Would you repeat exactly the part of the listing below that runs from the line containing "Открийте Photoderm XDEFENSE" down to the line containing "[tab] (153, 1037)", inclusive, and nothing else?

_STUDY MATERIAL_.
..............................

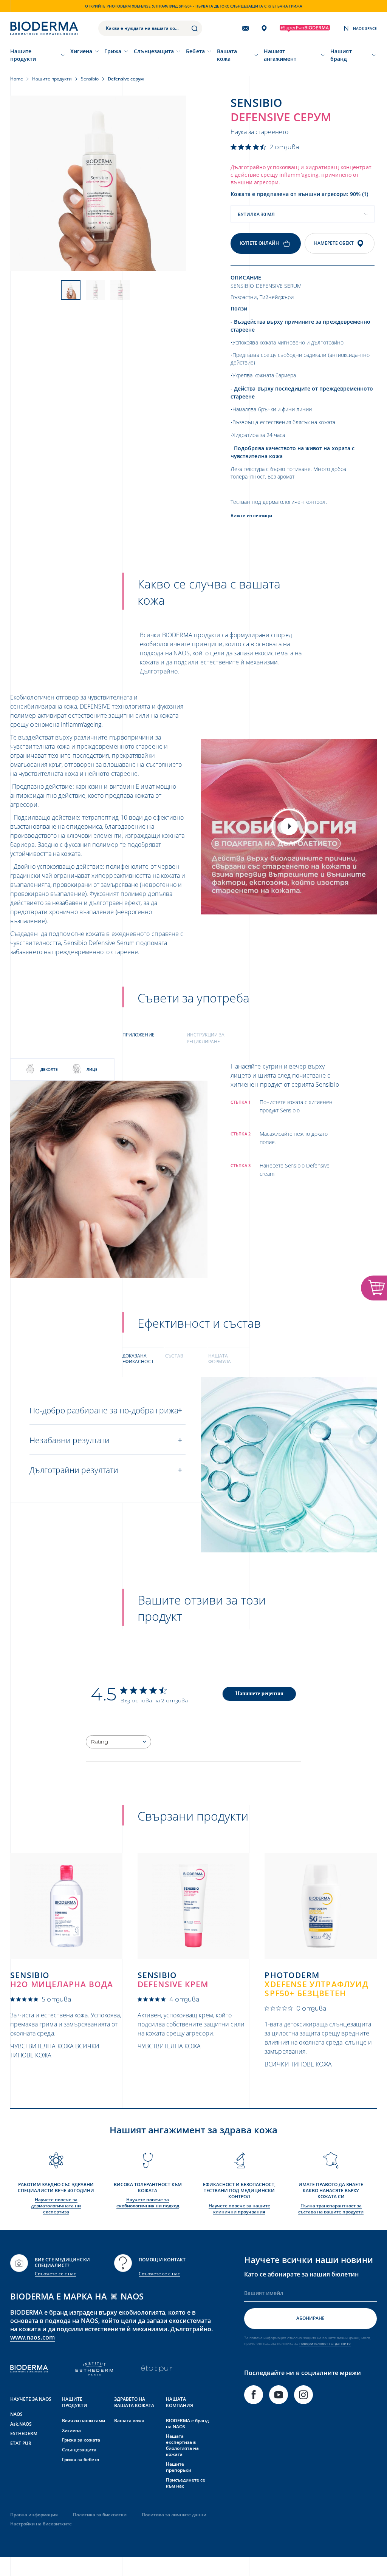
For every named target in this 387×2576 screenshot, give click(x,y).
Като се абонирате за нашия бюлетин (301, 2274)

..............................

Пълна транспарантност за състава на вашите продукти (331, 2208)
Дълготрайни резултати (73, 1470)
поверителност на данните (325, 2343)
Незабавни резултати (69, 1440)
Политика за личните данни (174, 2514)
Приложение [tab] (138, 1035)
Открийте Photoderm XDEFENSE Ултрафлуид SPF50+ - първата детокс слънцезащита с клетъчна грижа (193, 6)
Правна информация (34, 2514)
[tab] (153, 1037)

..............................

_RESPONSE BOX_.
Открийте Photoderm XDEFENSE Ултрафлуид SPF50+ - първата детокс слънцезащита с клетъчна грижа (193, 6)
Правна информация (34, 2514)
[tab] (153, 1037)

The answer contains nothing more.